_THE REQUEST:_
Rewrite everything from the line containing "At what coordinates" down to the line containing "tap(202, 178)", requests included, and shift every coordinate in the answers up by 7 while keeping the request wording and its numbers unchanged. Leave the pictures out of your answer.

_Interface element rows:_
-- BEGIN --
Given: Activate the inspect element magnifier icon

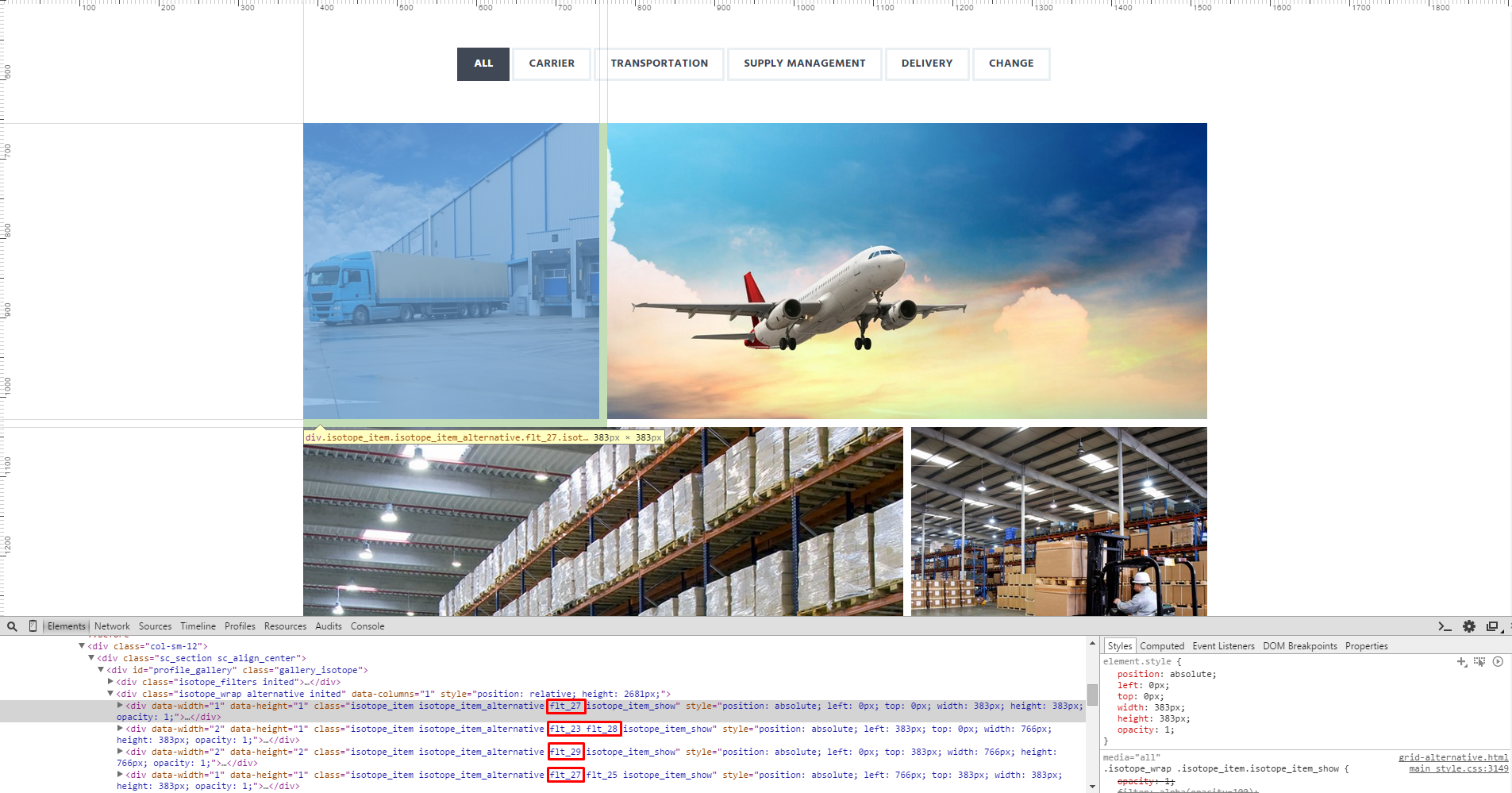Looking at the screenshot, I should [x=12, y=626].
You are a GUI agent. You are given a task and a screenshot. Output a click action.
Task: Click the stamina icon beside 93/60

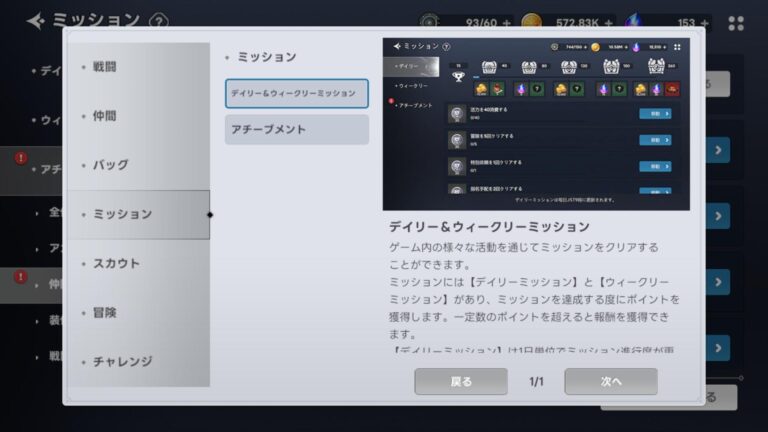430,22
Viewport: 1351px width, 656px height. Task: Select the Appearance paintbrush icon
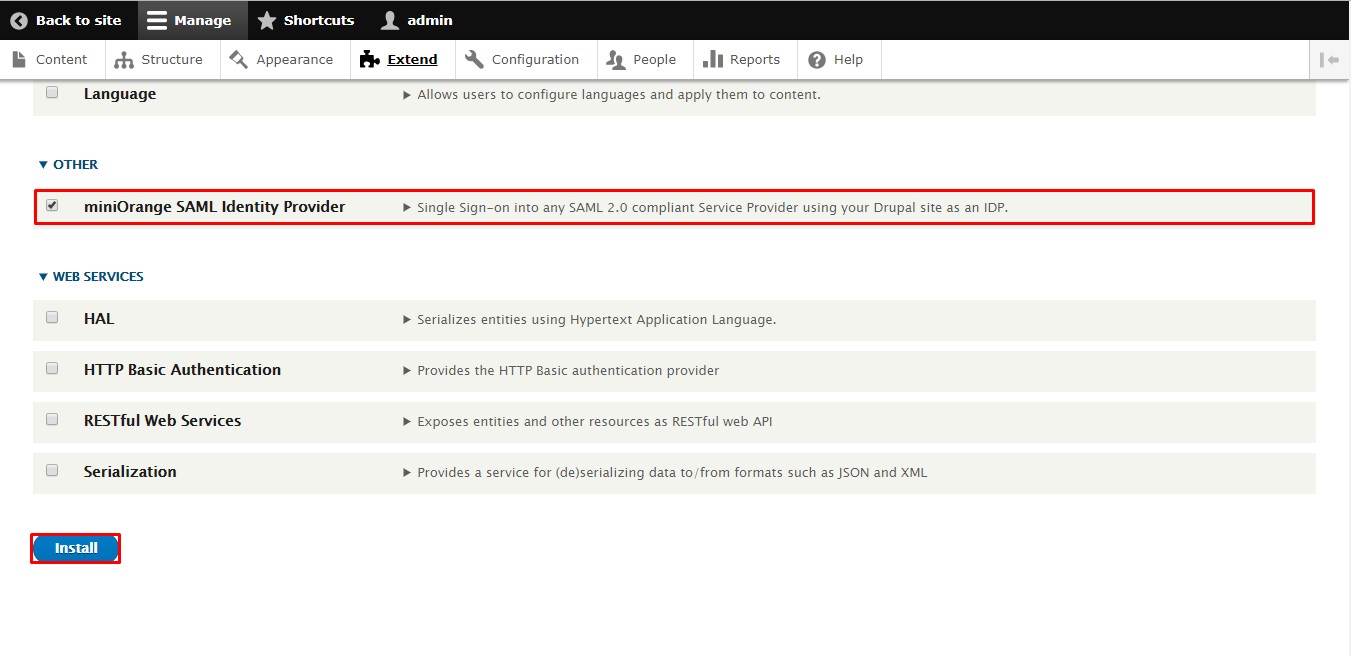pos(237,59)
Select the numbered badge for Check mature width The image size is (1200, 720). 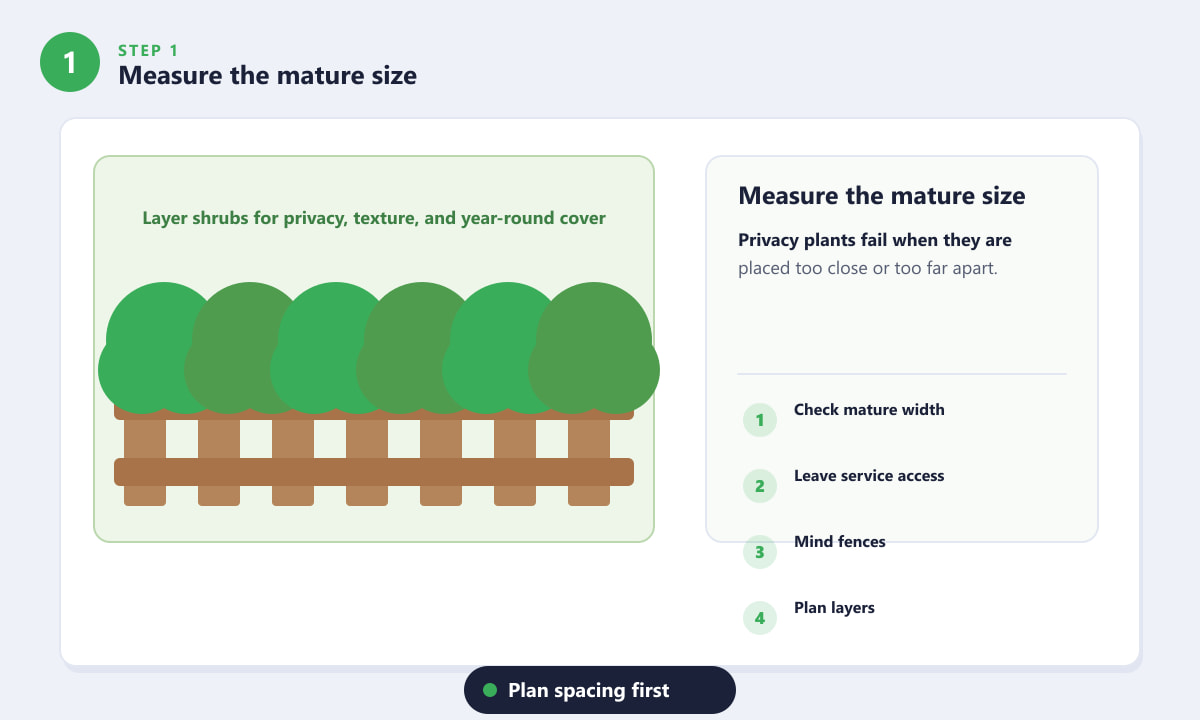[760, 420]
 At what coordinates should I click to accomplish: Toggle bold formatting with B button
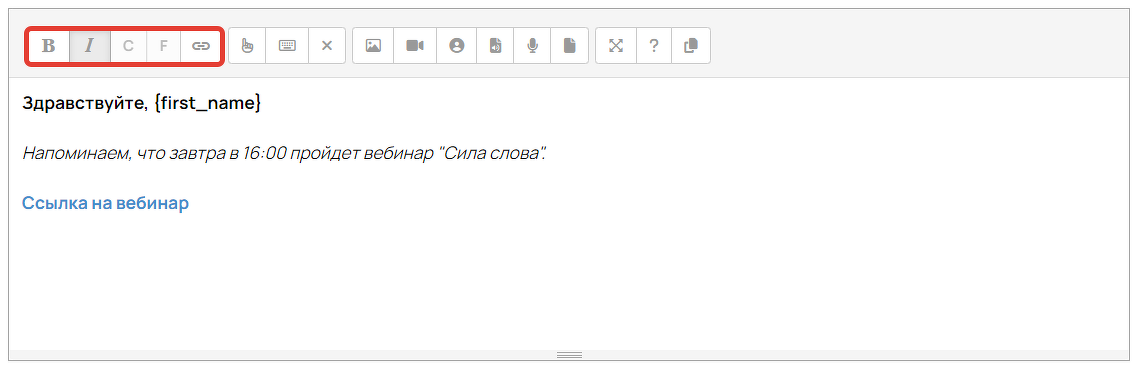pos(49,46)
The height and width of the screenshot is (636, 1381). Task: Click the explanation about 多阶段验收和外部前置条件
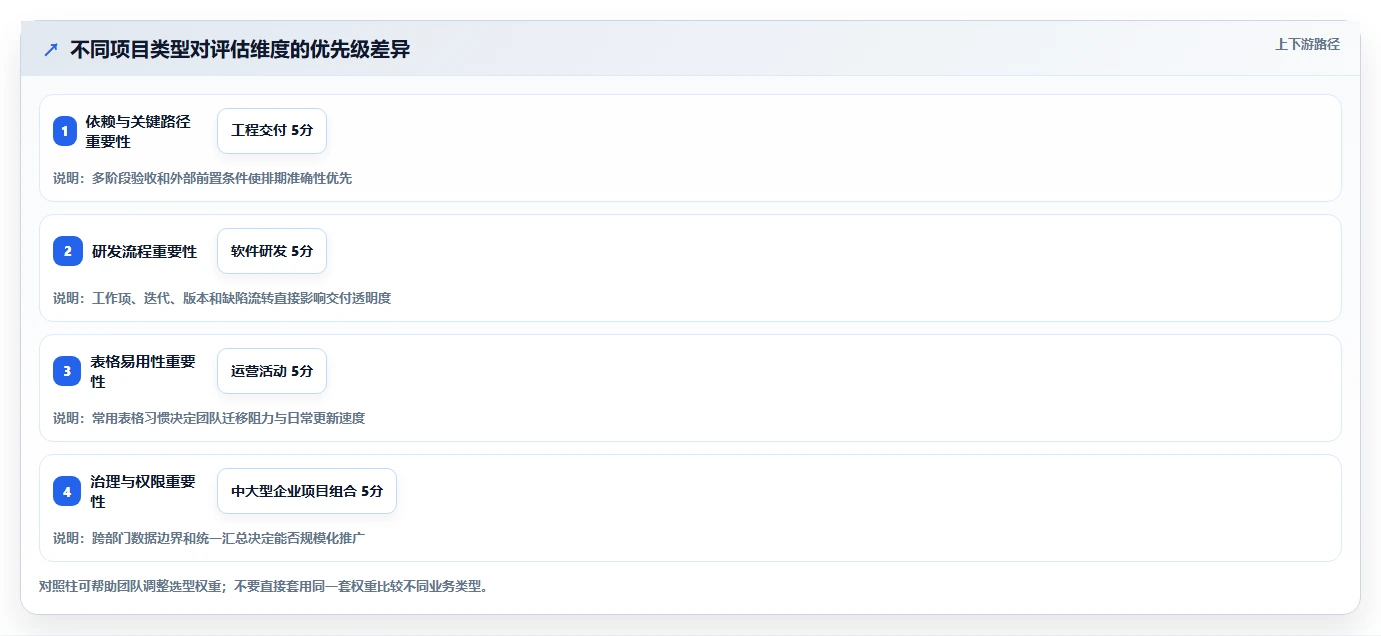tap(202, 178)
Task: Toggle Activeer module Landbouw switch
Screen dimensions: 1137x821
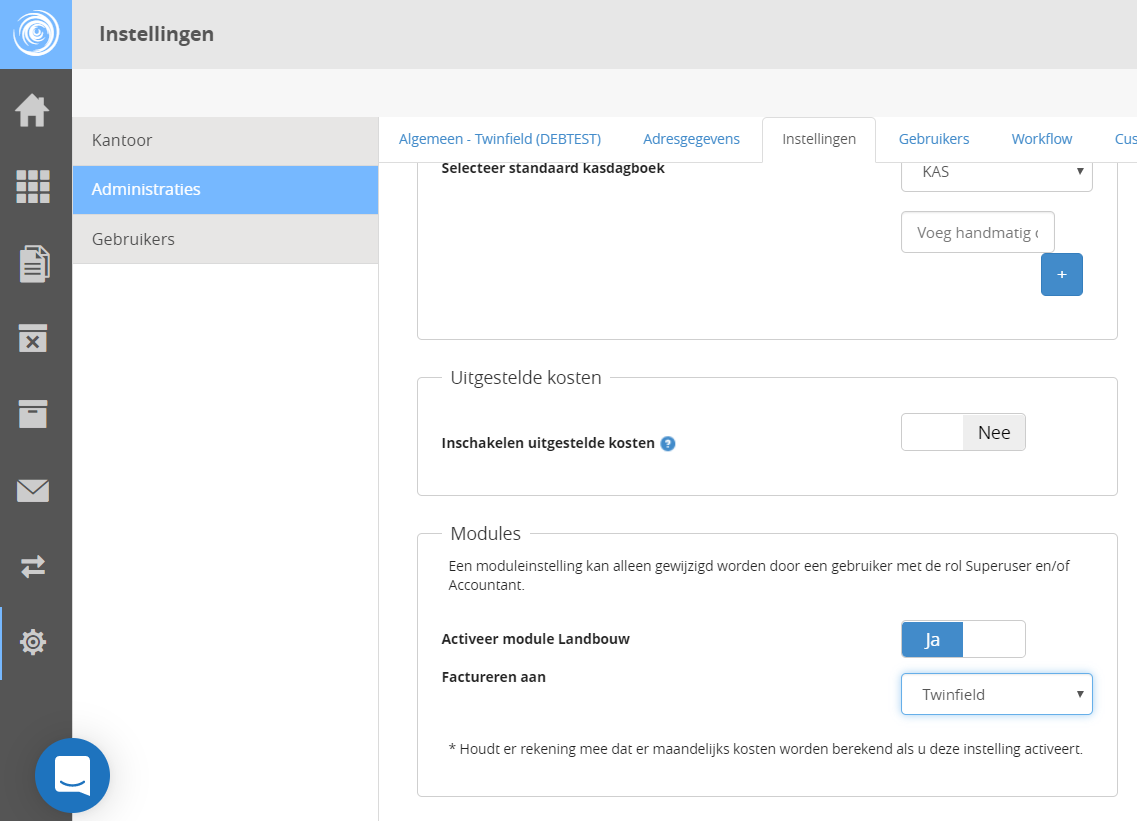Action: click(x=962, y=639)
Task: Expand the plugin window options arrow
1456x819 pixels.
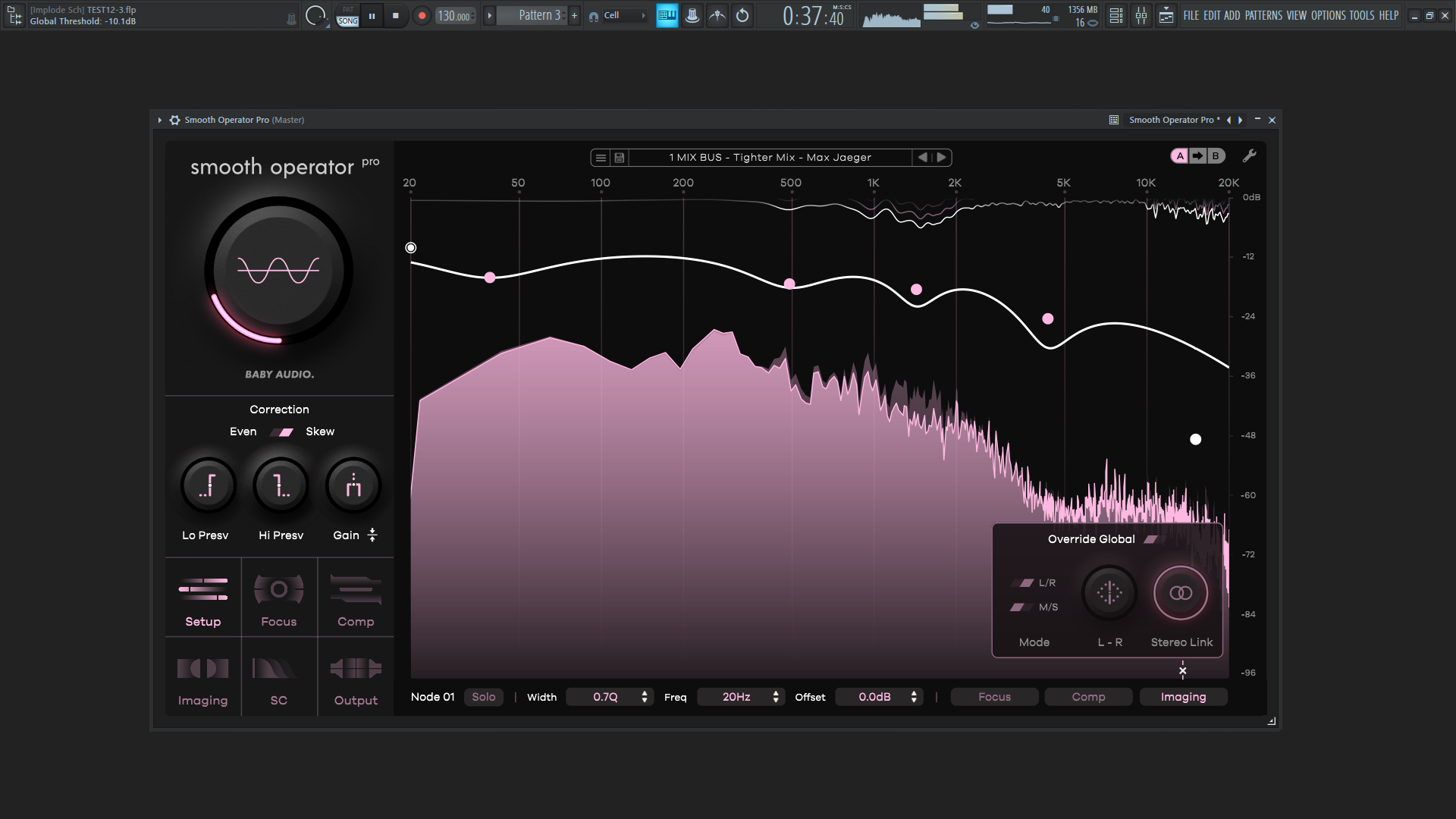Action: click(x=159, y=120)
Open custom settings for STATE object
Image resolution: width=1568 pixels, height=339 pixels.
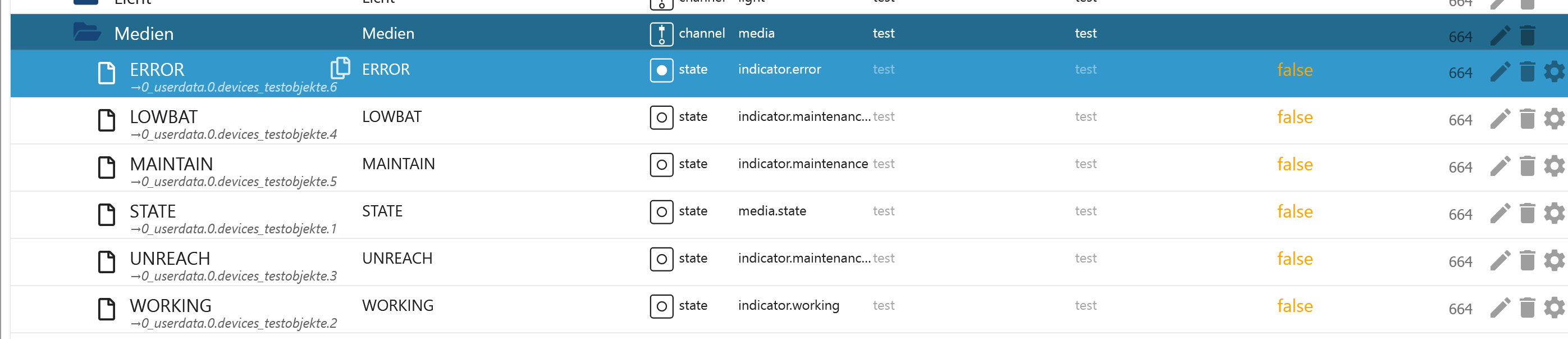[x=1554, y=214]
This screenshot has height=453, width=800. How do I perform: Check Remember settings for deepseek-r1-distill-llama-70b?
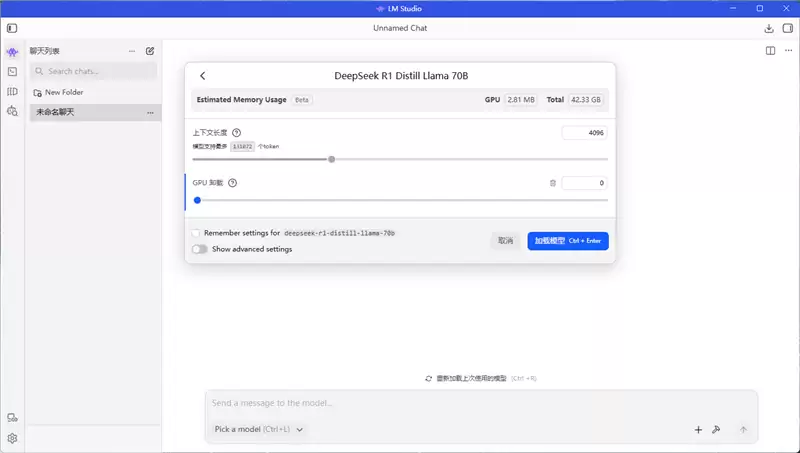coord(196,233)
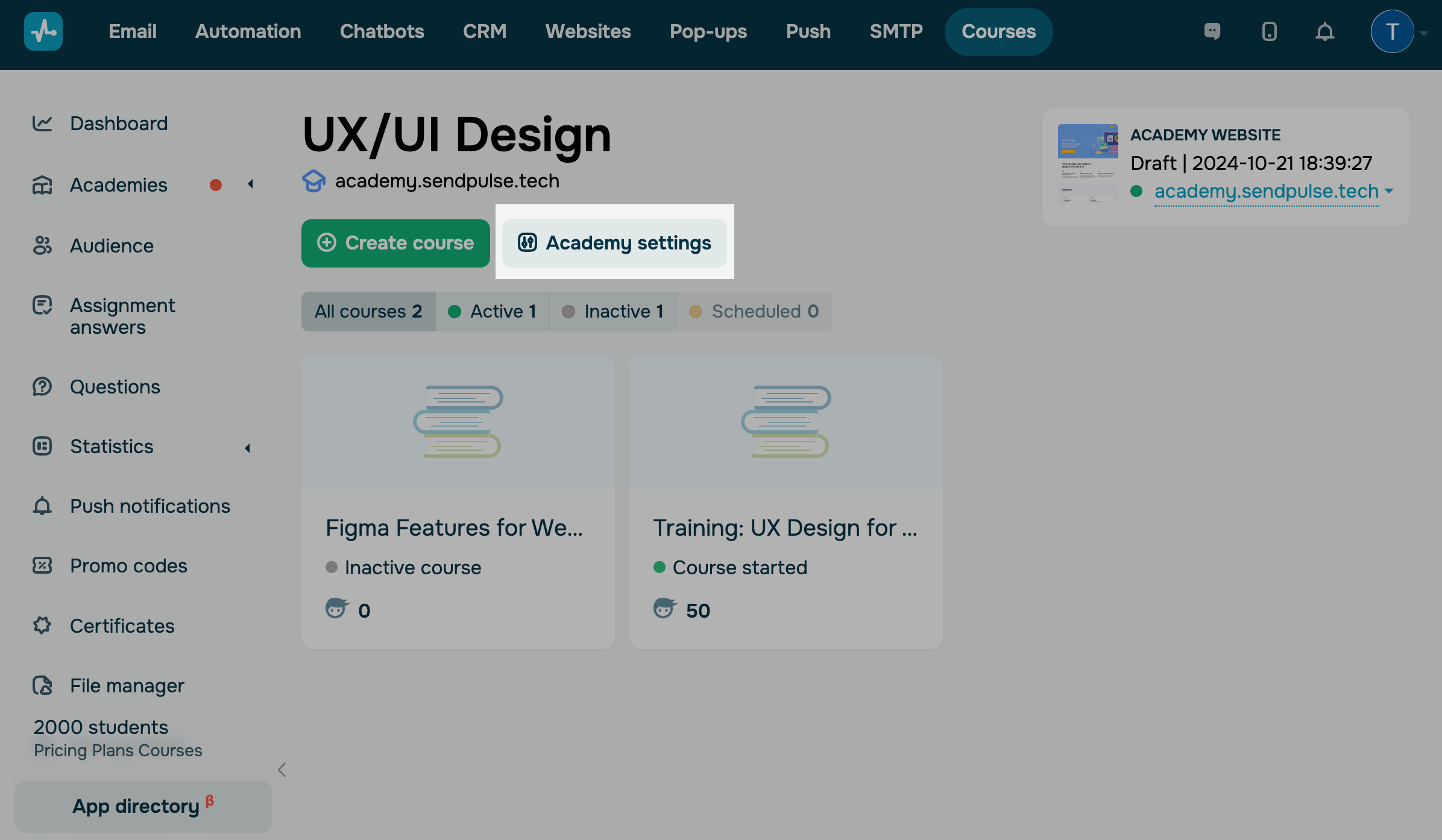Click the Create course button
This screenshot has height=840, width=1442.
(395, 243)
-- END --
_PROBLEM SOLUTION:_
 At what coordinates should I click to accomplish: Toggle bold formatting with B button
pos(56,53)
The height and width of the screenshot is (636, 1381). Task: Click the explanation about 多阶段验收和外部前置条件
tap(209, 185)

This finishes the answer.